====== LISTED RECORDS

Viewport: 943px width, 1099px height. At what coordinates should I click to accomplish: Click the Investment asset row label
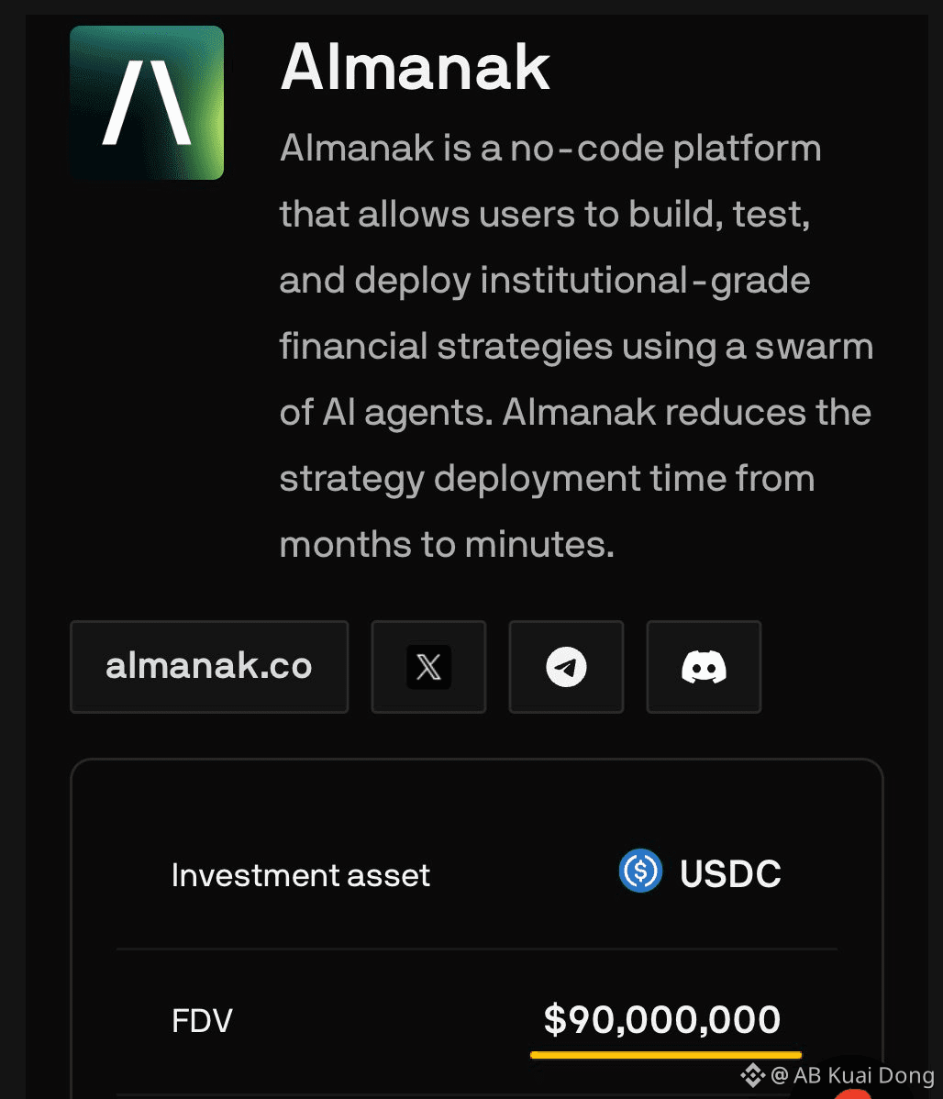click(x=301, y=875)
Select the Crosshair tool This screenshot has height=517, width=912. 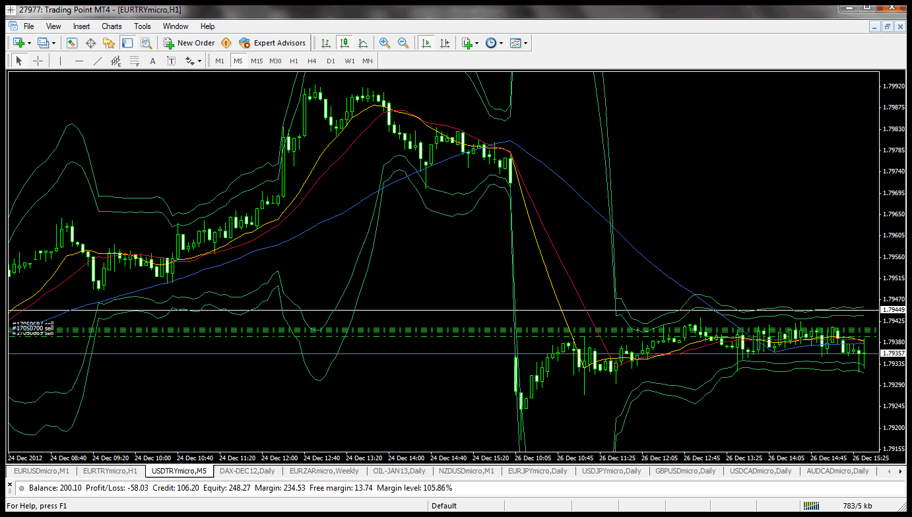[38, 61]
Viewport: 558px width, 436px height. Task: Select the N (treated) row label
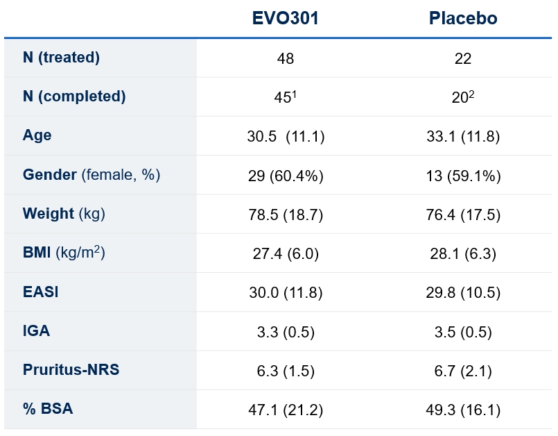pyautogui.click(x=62, y=58)
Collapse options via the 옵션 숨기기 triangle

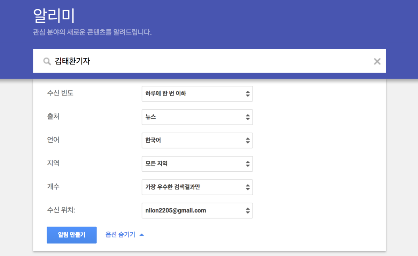tap(142, 235)
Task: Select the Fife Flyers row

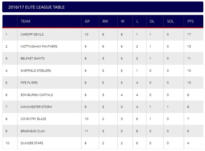Action: (103, 83)
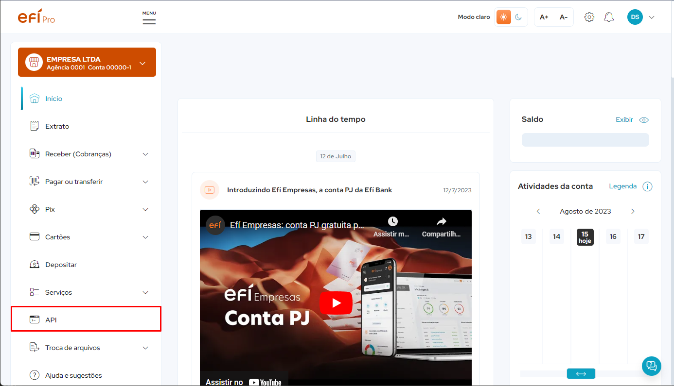Screen dimensions: 674x386
Task: Click the API menu item
Action: [50, 319]
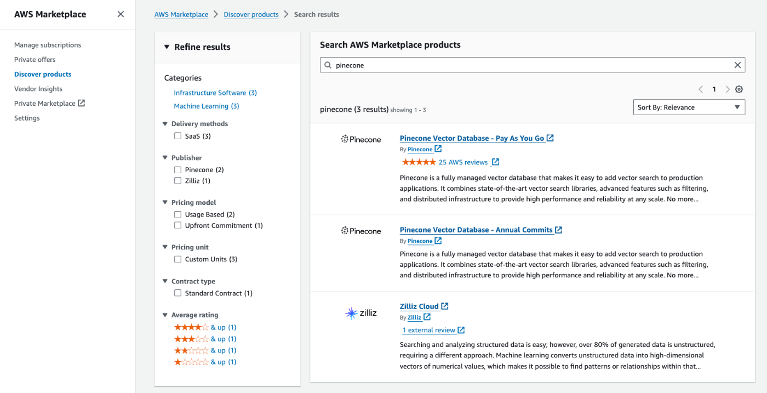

============

* PROBLEM STATEMENT: Restate word for word the lines above that start at the line containing "Collapse options via the 옵션 숨기기 triangle" and run to the end of the listing; exclude the pictures.

* THE COMPLETED TASK:
Collapse options via the 옵션 숨기기 triangle

tap(142, 235)
Task: Select the Fife Flyers row

Action: (103, 83)
Screen dimensions: 674x386
Task: Click the API menu item
Action: [50, 319]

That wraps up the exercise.